Example: Jennifer worked from home 180 days in 2026. Flat rate claim: 180 × $2 = $360
Detailed Method (T777 + T2200): Step-by-Step
Step 1: Get T2200 Signed
Ask your employer (HR or payroll) to complete and sign Form T2200. This confirms:
- You were required to maintain a home office
- You were not reimbursed for home office costs
- The nature of your employment required you to work from home
Step 2: Calculate Your Work-Space Percentage
The eligible portion of home expenses is based on the workspace as a percentage of your home’s total area:
- Dedicated workspace: (workspace area ÷ total home area) × 100
- Example: 150 sq ft home office in a 1,200 sq ft home = 12.5%
If you use the workspace for personal activities as well, you must further limit the claim to reflect actual business use time.
Step 3: Identify Eligible Expenses
| Expense Type | Salaried Employees | Commissioned Employees |
|---|---|---|
| Heat | Yes | Yes |
| Electricity | Yes | Yes |
| Water | Yes | Yes |
| Internet access fees | Yes | Yes |
| Rent (if renting) | Yes | Yes |
| Cleaning materials | Yes | Yes |
| Property taxes | No | Yes |
| Home insurance | No | Yes |
| Mortgage interest | No | No |
| Principal repayments | No | No |
| Capital cost allowance | No | No |
Step 4: Calculate the Deduction
Worked example — Salaried employee:
Marcus earns $75,000 and works 100% from home in a 10% workspace (200 sq ft / 2,000 sq ft home).
Annual eligible home expenses:
- Rent: $24,000/year
- Heat + electricity: $2,400/year
- Internet: $1,200/year
- Cleaning supplies: $300/year
- Total: $27,900
Workspace percentage: 10%
Home office deduction: $27,900 × 10% = $2,790
This deduction reduces Marcus’s employment income from $75,000 to $72,210, saving approximately $690 in federal tax (at a 24.7% marginal rate) plus provincial tax savings.
Important Limits
- The deduction cannot exceed your employment income for the year — it cannot create an employment loss
- Excess amounts carry forward to future years (continued employment in the same conditions)
Self-Employed Home Office Deduction
Self-employed individuals (sole proprietors, freelancers, incorporated professionals) claim home office expenses differently:
- No T2200 required — you self-certify through your books and records
- Claim on Form T2125 (Statement of Business or Professional Activities)
- Same list of eligible expenses, same proportional calculation
- Mortgage interest IS deductible for self-employed (unlike employees)

[Collected data]
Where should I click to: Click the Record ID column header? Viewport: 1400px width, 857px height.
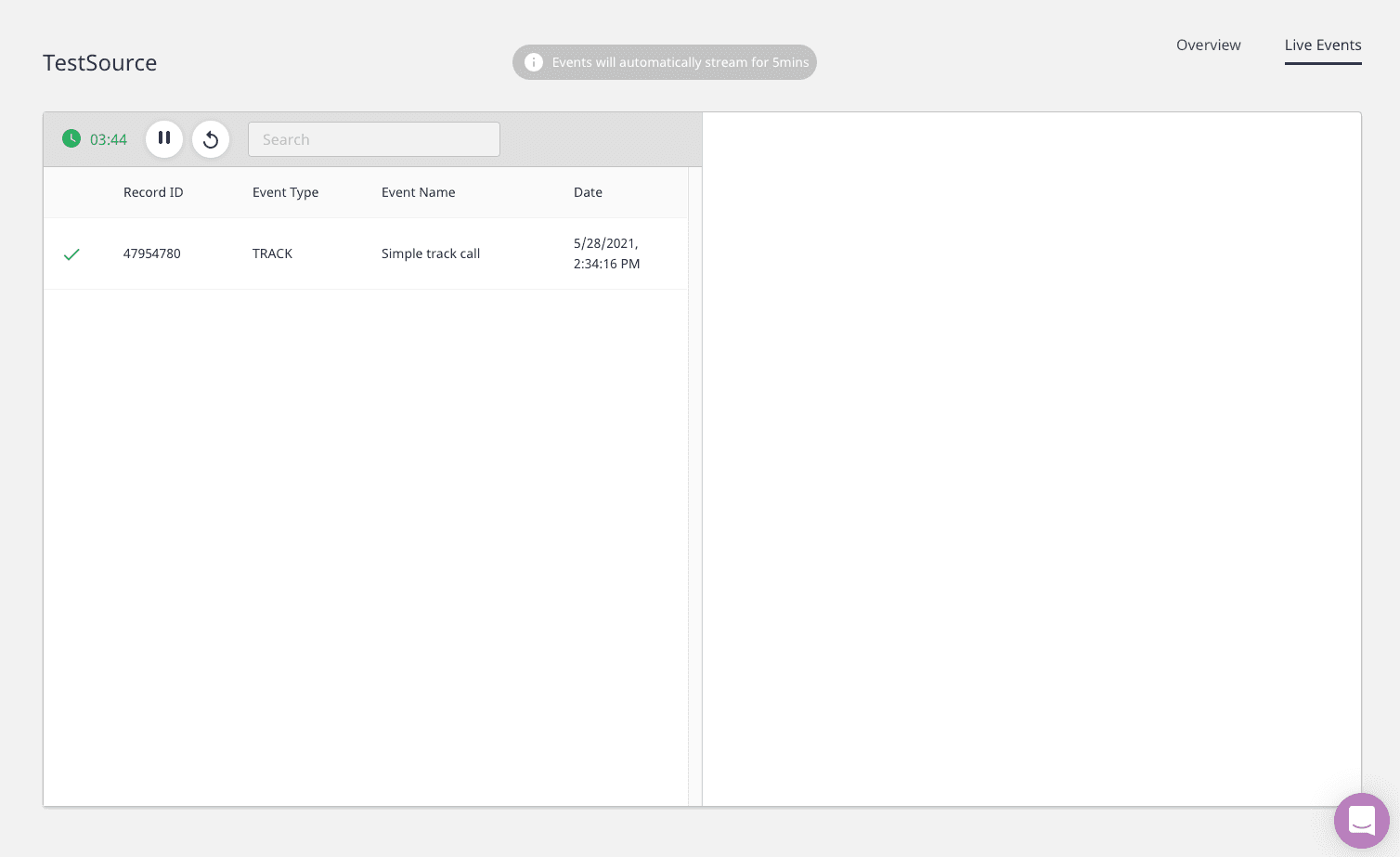pyautogui.click(x=153, y=192)
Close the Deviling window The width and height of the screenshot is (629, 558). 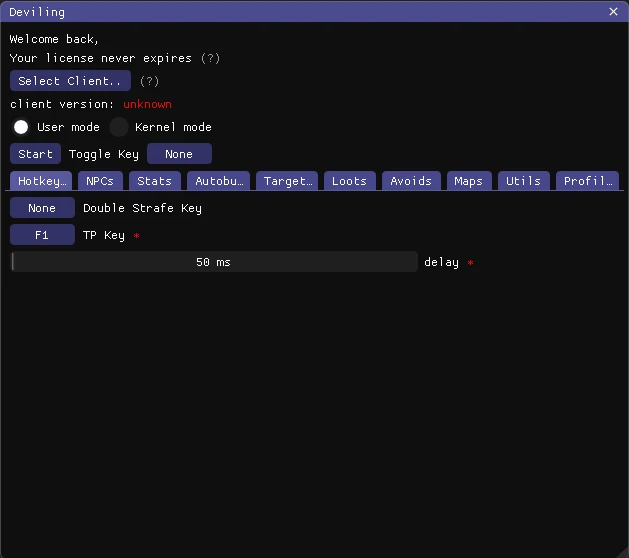coord(613,12)
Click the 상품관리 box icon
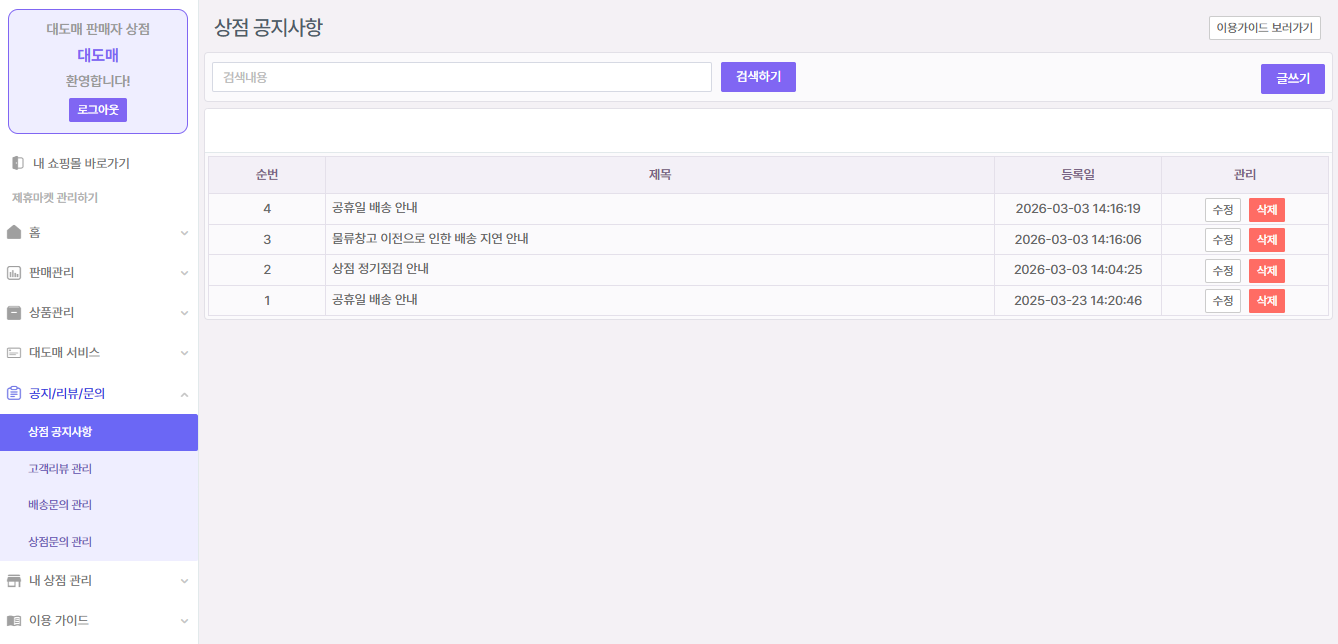This screenshot has height=644, width=1338. [x=14, y=313]
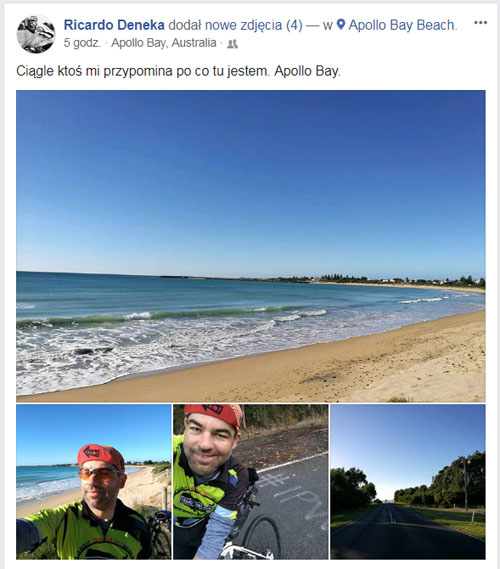Viewport: 500px width, 569px height.
Task: Open the Apollo Bay Beach location link
Action: 402,25
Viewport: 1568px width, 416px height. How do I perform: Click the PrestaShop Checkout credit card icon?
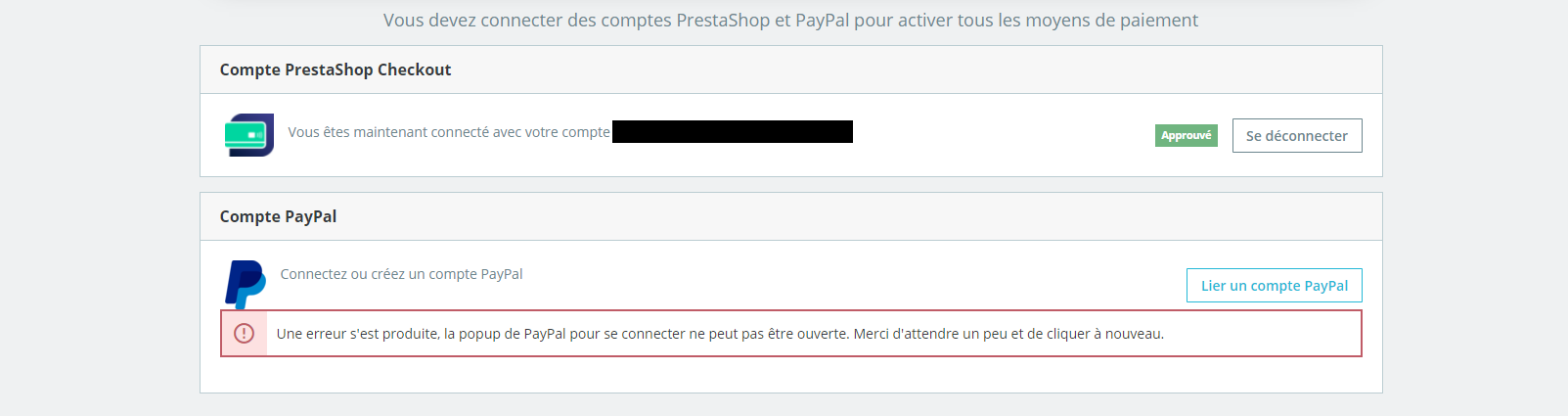pyautogui.click(x=248, y=135)
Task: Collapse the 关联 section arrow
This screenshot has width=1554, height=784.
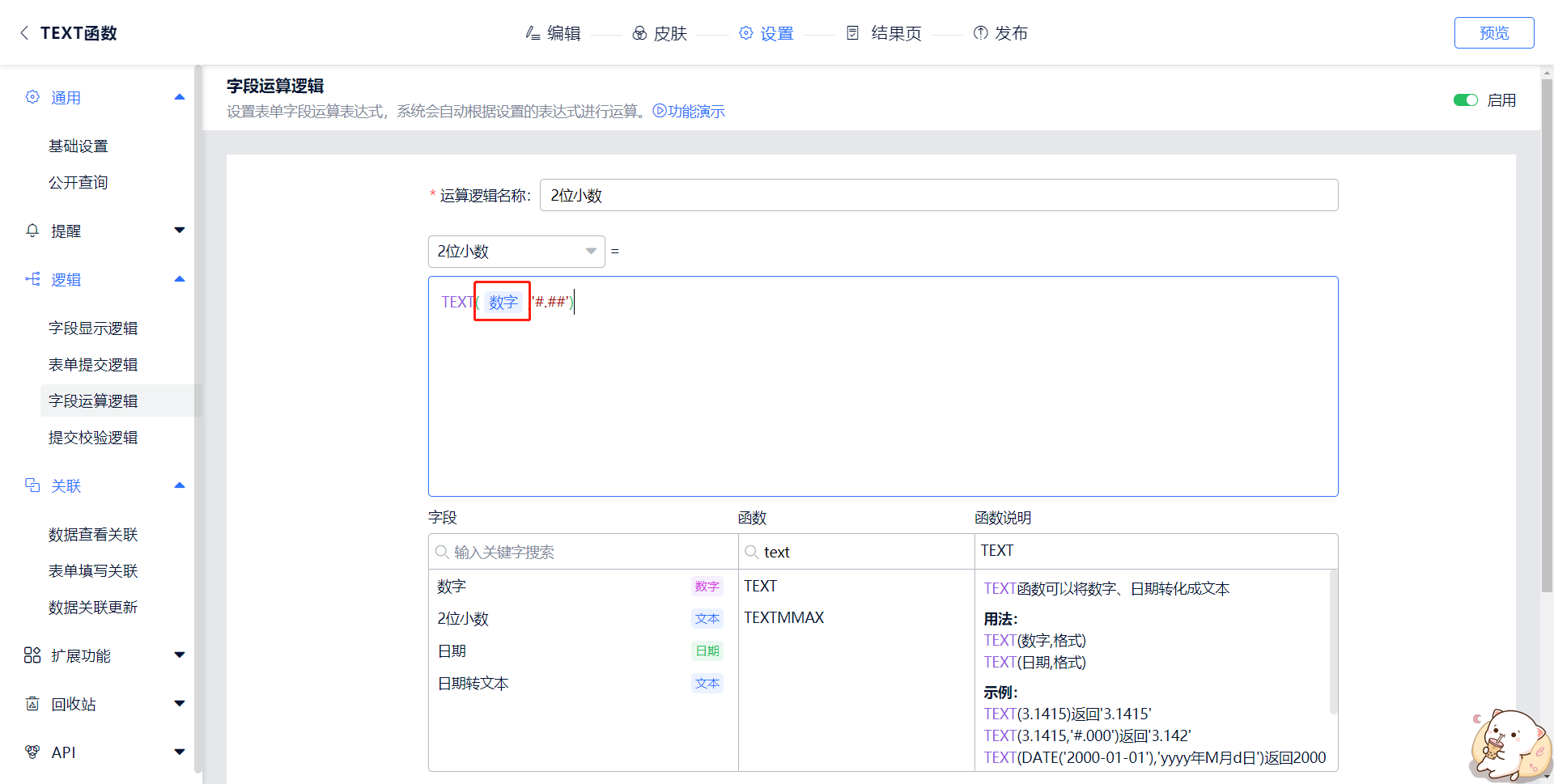Action: point(180,485)
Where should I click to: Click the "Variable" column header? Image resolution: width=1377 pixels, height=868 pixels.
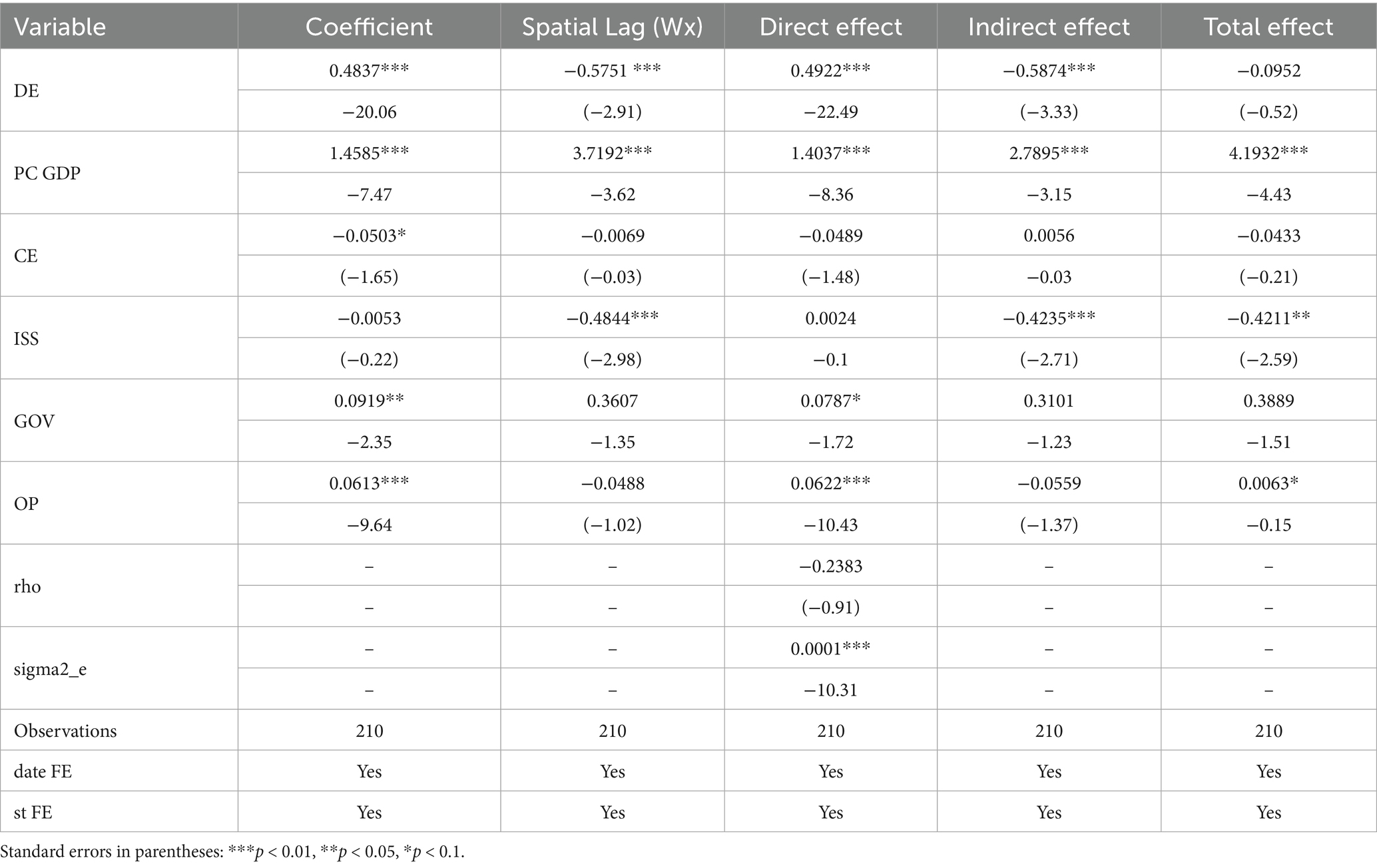[60, 27]
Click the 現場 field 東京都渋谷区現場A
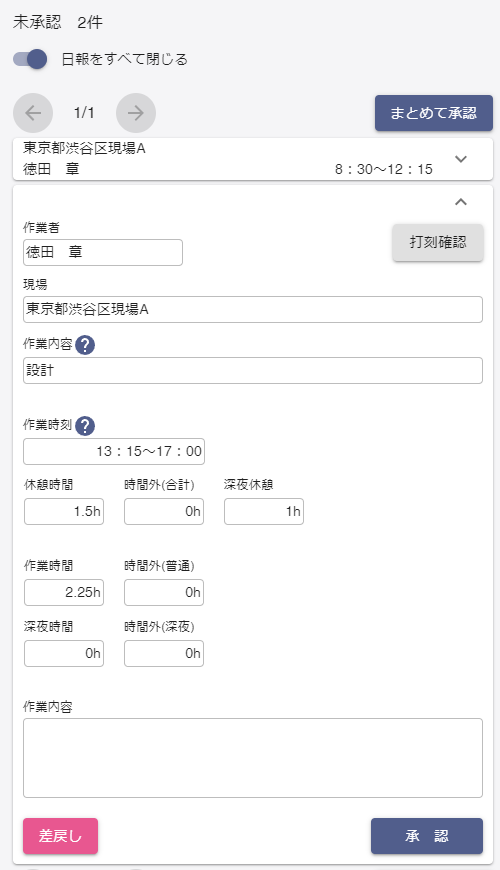Screen dimensions: 500x870 point(253,310)
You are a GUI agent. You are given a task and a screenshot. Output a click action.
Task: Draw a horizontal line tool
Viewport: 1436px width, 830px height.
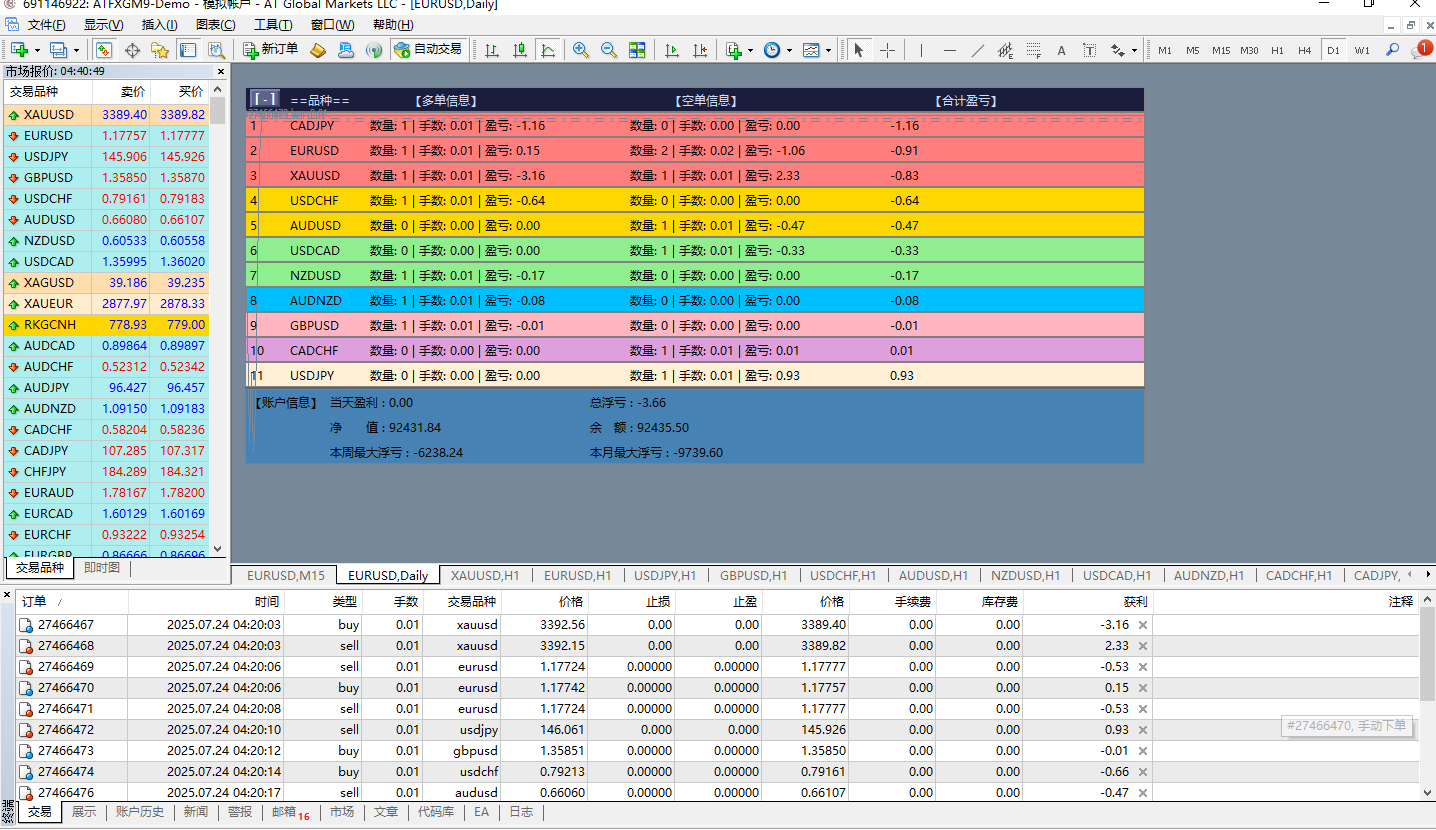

Actions to take:
1. In the home office deduction text, on which form do self-employed individuals claim their home office expenses?
2. Translate this sentence from the home office deduction text into French: "If you use the workspace for personal activities as well, you must further limit the claim to reflect actual business use time."

Results for the exercise:
1. They claim them on Form T2125 (Statement of Business or Professional Activities).

2. Si vous utilisez également l'espace de travail pour des activités personnelles, vous devez limiter davantage la demande afin de refléter le temps réel d'utilisation à des fins professionnelles.